She blinked. "Just because of my name? What if

I

were… I don't know. The Black Diamond or something."

I shrugged. "Don't ask me."

She frowned. "So, this Morlun. He tried to eat you?"

"Nearly did," I said. "He was… the Hulk's opening shot was kind of soft, compared to Morlun's. He was strong. Really strong. And he just kept coming. I fought him for about two days, almost nonstop." I glanced at her. "I hit him with everything I had, Felicia. He just kept coming." I shuddered. "Like the Terminator, only relentless. He could follow me everywhere. And every time I tried to bail, he'd start hurting people until I came back."

She grimaced. "How'd you beat him?" she asked quietly.

"I injected myself with radioactive material from a nuclear reactor. When he tried to feed on me, he got that instead. It dazed him, weakened him. I beat Morlun down. He had this little Renfield clone named Dex with him. When Morlun went down, Dex snapped and Wormtongued him."

"He what?"

"Doesn't anyone read anymore?" I asked. "Dex killed Morlun."
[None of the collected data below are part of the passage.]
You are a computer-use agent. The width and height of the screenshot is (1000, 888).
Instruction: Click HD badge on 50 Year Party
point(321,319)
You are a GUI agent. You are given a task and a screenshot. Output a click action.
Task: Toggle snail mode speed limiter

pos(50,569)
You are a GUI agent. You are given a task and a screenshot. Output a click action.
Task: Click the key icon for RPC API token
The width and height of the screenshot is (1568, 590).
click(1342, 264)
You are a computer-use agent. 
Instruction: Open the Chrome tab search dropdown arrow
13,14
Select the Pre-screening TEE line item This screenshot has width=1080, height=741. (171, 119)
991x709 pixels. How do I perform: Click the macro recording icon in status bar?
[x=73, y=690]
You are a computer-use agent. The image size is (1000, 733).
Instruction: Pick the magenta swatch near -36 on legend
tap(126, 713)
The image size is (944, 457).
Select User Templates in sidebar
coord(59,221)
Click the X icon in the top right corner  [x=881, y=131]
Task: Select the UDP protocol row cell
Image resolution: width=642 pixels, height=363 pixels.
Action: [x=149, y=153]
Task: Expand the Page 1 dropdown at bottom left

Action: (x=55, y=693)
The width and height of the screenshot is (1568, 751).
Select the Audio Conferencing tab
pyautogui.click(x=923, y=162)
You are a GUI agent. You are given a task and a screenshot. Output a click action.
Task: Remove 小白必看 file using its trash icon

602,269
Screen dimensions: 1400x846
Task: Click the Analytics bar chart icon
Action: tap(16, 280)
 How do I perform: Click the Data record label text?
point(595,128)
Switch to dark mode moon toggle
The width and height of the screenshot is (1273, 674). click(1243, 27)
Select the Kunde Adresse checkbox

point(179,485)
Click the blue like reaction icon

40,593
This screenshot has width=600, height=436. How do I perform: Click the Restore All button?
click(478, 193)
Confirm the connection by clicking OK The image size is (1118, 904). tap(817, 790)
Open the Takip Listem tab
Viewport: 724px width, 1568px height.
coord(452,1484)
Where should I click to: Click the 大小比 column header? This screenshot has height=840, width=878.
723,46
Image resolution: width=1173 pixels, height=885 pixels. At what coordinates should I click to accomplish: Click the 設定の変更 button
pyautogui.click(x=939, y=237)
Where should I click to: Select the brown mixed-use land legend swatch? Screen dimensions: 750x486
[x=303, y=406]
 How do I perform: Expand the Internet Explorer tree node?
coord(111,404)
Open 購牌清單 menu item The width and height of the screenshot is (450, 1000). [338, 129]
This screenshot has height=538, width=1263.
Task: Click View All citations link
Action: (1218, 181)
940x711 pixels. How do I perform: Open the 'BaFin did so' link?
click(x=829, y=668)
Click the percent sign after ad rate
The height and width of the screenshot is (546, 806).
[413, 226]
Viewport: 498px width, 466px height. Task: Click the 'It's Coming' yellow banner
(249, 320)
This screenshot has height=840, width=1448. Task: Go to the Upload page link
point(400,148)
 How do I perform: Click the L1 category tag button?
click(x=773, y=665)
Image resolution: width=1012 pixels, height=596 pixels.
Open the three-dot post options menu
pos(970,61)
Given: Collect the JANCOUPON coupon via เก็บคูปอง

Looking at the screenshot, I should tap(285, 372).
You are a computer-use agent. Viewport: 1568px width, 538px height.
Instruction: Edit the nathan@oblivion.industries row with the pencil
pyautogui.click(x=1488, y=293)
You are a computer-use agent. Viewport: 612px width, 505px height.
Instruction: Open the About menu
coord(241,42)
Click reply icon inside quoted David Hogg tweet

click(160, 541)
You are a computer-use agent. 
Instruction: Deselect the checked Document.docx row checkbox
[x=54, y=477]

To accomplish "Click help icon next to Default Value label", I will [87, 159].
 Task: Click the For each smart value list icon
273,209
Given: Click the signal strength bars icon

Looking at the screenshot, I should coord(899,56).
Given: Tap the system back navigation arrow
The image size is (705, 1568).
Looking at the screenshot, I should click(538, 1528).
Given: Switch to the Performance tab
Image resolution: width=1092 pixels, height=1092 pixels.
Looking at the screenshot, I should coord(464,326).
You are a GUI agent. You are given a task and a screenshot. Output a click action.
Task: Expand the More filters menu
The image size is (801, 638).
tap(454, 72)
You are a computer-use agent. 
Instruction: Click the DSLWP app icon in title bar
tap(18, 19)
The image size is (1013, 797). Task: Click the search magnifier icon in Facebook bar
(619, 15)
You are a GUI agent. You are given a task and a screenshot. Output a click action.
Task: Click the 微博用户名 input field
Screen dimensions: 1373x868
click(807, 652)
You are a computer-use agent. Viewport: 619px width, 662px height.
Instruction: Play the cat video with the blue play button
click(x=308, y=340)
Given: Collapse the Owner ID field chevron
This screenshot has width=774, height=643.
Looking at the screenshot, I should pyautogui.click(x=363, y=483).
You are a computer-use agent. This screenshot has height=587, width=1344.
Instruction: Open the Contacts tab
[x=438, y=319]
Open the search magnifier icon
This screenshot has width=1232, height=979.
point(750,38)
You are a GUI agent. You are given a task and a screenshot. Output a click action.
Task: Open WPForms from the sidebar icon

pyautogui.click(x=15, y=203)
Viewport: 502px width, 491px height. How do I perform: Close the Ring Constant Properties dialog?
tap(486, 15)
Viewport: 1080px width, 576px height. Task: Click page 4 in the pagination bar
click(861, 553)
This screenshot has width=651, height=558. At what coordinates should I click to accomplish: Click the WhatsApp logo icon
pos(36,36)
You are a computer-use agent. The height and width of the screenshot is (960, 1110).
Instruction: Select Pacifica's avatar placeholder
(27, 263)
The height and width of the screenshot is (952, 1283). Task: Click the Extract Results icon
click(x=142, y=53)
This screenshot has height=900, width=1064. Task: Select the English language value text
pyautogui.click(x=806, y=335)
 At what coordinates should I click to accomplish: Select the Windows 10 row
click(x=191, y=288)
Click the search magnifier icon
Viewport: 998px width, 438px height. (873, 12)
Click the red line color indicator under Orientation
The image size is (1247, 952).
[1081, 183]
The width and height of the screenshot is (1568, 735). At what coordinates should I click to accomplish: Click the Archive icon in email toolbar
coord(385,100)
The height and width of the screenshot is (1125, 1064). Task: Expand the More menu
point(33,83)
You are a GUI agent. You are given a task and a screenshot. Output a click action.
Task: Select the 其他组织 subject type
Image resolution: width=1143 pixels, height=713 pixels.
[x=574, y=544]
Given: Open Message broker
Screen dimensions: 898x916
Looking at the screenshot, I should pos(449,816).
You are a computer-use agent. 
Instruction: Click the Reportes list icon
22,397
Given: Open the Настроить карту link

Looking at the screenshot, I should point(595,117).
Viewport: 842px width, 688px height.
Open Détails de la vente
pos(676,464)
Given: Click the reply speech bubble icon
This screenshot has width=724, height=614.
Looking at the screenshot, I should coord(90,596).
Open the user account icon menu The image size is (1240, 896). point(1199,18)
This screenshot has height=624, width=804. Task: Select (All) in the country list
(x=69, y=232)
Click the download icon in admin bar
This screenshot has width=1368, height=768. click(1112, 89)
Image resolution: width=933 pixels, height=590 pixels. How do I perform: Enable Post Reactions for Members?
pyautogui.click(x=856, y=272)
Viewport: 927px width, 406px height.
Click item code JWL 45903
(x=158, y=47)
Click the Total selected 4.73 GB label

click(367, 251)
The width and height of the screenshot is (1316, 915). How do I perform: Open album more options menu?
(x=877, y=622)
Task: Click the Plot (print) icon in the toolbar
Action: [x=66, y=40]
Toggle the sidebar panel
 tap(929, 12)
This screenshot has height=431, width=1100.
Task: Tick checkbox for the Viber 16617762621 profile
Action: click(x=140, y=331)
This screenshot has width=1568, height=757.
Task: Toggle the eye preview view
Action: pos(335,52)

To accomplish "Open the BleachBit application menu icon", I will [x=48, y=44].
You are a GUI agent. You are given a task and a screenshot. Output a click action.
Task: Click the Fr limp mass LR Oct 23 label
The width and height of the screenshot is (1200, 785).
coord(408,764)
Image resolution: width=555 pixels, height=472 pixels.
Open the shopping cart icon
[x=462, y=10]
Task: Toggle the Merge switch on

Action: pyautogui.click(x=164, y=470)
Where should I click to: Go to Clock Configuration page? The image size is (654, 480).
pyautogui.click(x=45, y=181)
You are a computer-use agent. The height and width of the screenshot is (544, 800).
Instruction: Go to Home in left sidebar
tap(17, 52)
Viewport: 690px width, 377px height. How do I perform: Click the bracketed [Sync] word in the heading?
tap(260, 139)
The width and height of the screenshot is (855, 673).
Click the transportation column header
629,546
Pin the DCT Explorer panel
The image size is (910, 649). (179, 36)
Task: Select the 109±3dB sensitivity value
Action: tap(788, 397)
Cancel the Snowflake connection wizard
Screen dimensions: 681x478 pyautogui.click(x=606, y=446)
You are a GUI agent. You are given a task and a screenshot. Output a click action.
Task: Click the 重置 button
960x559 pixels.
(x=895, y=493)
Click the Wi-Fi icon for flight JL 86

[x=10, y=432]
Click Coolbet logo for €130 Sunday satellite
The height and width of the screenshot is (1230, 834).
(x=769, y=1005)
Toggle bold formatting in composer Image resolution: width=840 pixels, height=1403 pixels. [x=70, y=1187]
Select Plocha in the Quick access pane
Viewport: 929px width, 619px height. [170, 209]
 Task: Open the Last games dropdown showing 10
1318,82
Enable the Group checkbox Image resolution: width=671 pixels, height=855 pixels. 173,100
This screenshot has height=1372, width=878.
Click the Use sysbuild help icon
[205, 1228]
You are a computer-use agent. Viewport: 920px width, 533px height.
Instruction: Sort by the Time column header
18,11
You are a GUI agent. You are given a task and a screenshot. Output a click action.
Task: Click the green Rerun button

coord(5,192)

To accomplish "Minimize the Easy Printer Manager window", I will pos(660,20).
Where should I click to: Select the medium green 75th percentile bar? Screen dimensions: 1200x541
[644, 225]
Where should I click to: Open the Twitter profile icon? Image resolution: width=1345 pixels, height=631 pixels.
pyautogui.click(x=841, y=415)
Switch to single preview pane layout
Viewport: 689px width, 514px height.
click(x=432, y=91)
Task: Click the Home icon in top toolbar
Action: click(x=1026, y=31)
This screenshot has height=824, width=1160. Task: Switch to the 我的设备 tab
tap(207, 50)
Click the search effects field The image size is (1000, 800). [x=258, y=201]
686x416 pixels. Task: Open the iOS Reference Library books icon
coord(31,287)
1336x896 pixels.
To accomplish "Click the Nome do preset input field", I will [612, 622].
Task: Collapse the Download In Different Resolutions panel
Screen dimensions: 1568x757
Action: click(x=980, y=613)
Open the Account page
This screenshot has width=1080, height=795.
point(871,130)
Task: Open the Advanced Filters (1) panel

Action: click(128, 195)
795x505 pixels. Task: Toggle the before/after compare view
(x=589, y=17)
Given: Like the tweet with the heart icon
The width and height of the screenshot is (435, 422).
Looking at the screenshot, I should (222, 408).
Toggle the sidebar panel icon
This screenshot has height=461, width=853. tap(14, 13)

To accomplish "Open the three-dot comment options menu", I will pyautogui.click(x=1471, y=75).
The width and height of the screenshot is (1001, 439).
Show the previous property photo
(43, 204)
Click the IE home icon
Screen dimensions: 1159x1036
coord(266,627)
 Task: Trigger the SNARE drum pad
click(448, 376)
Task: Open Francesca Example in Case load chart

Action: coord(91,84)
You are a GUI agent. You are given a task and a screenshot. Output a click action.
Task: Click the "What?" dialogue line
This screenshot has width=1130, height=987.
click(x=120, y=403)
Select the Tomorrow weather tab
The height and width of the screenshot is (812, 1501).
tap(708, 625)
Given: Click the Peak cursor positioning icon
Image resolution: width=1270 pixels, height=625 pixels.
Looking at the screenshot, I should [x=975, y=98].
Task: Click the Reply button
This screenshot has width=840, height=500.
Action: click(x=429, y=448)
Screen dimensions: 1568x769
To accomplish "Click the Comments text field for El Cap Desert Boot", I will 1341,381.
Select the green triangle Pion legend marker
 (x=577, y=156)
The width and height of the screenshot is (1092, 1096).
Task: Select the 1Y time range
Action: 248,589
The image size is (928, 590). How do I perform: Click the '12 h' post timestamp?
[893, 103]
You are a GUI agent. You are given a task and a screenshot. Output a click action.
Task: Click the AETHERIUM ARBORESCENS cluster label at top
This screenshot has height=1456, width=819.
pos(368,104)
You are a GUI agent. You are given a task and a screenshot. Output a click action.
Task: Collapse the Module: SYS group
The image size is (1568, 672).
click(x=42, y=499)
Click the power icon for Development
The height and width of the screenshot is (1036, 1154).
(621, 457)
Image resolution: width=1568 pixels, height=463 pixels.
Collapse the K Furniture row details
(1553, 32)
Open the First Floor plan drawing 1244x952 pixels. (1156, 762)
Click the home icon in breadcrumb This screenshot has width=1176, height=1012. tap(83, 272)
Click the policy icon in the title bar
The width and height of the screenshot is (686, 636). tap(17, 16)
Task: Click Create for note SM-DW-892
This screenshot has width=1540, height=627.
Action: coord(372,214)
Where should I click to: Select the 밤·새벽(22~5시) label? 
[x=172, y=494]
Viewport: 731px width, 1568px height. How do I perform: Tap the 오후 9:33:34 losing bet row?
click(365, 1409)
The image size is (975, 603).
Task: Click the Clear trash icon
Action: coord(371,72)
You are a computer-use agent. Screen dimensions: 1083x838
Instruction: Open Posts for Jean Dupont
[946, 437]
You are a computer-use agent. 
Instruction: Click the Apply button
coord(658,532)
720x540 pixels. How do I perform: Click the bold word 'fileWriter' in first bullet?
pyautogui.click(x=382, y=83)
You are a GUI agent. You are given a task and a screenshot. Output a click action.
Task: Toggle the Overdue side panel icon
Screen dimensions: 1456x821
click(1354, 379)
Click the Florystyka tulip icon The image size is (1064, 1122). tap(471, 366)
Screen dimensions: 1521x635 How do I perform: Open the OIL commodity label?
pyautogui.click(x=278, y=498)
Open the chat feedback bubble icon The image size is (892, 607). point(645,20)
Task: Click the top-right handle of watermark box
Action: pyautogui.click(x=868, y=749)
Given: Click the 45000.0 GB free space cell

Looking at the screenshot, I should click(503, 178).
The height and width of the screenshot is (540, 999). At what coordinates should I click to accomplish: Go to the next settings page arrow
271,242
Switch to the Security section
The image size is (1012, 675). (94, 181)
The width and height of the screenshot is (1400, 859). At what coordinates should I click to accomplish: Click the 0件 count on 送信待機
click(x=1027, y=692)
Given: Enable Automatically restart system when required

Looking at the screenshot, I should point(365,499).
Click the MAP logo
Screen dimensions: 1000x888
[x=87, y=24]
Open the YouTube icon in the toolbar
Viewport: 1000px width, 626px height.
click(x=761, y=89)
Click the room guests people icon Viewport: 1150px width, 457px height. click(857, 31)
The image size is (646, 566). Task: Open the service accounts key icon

"Injected yourself with…" She shook her head.

"That's insane."

"I was getting a little punchy when I came up with it," I said, agreeing.

"Still. They can't be all that tough. They turned tail and ran once enough people showed up." She frowned. "Right?"

I stared down at the city. "Morlun… he was just so old. He'd seen everything. He said he only fed once in a while. That I would have sated him for a century. But the hunt was something that was nearly a ritual with him, something that he had to get right. The only time I got him off me was when I blew up a building with him in it. He came out without a scratch, but his clothes had been incinerated. He called a time-out to go get dressed again, because he knew he had all the time in the world. He knew that I wasn't going to be able to stop him."

"And that's why Mortia stopped?"

"I think that she wants to be able to take her time, when she gets me. She wants to be able to do it right."

Felicia shuddered. "She's insane."

"No. Just inhuman. Though I suppose it amounts to the same thing." I glanced up at her. "Which reminds me. How in the world did you know about Morlun? And about these three?"

"I think that 'know' is probably too strong a word," she said. "Look, I told you I've been working in the private security sector, right?"

"Yeah."

"Well, I've been doing some private investigation on the side. A couple of years ago, I get hired by a man who wants me to find out the exact time of Spider-Man's first appearance in New York, and every time he has appeared in foreign cities."

I blinked. "What?"

She spread her hands. "Exactly. So I play this guy along, trying to find out more about him, why he's asking these questions like he did. I figure he was trying to figure out who Spider-Man really was. Who you were. Like, maybe he was looking for puzzle pieces, and he just wanted me to find one of them." She shook her head. "No clue why he'd do that. I tried to find out more about him, but the paper trails and money trails all ran into dead ends. Zip, nothing, like the guy didn't exist. All I got was his first name. Ezekiel."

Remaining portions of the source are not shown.